### Assignment
Apart from the pictures, every line below needs to be reproduced verbatim.

### Dataset excerpts
══════
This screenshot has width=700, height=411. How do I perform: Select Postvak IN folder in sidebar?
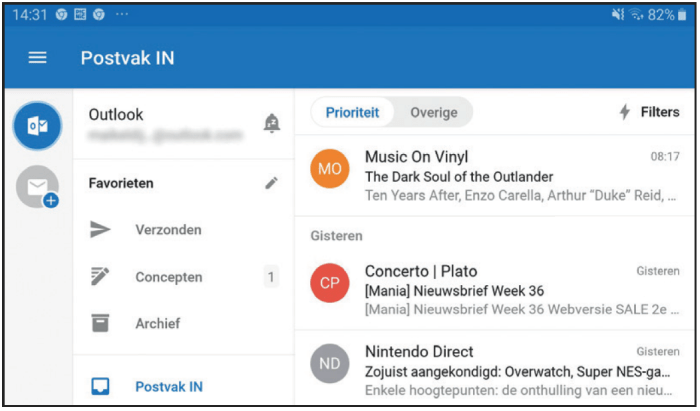pos(183,386)
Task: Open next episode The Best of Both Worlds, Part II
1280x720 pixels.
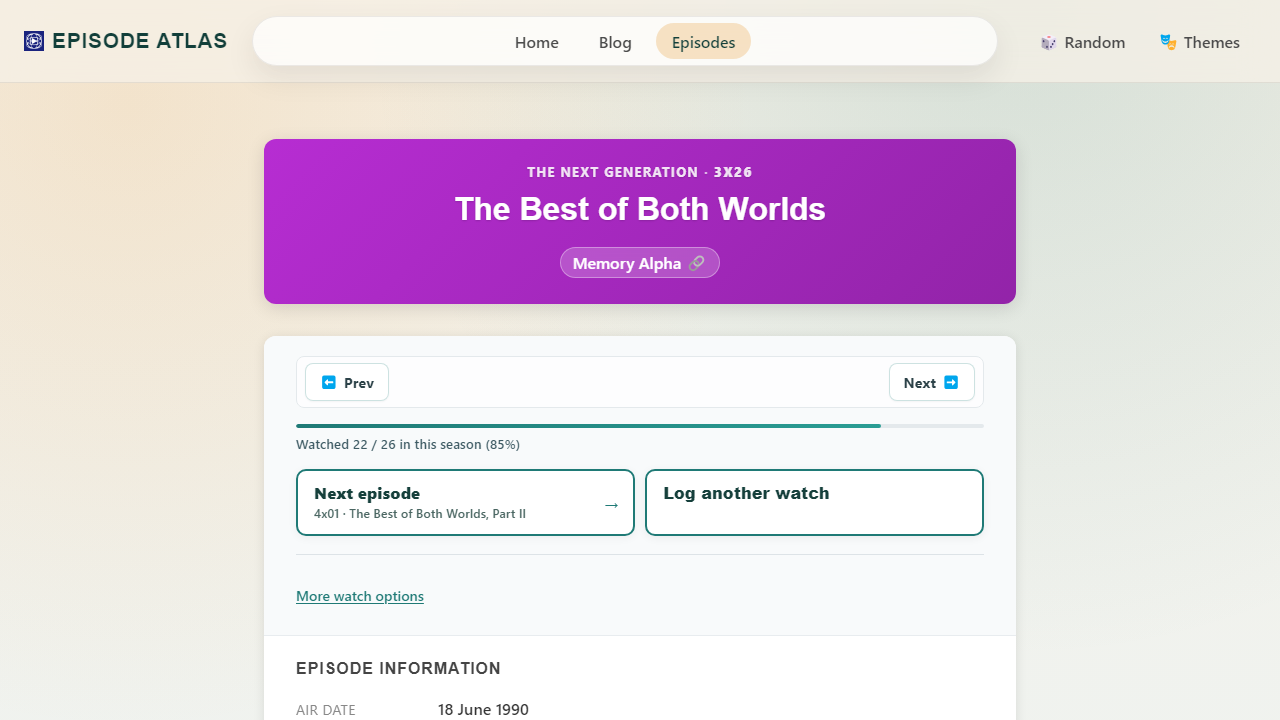Action: [465, 502]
══════
### Exercise answer
This screenshot has width=700, height=411. How do I perform: Select Postvak IN folder in sidebar?
pos(183,386)
Task: Open next episode The Best of Both Worlds, Part II
1280x720 pixels.
Action: [465, 502]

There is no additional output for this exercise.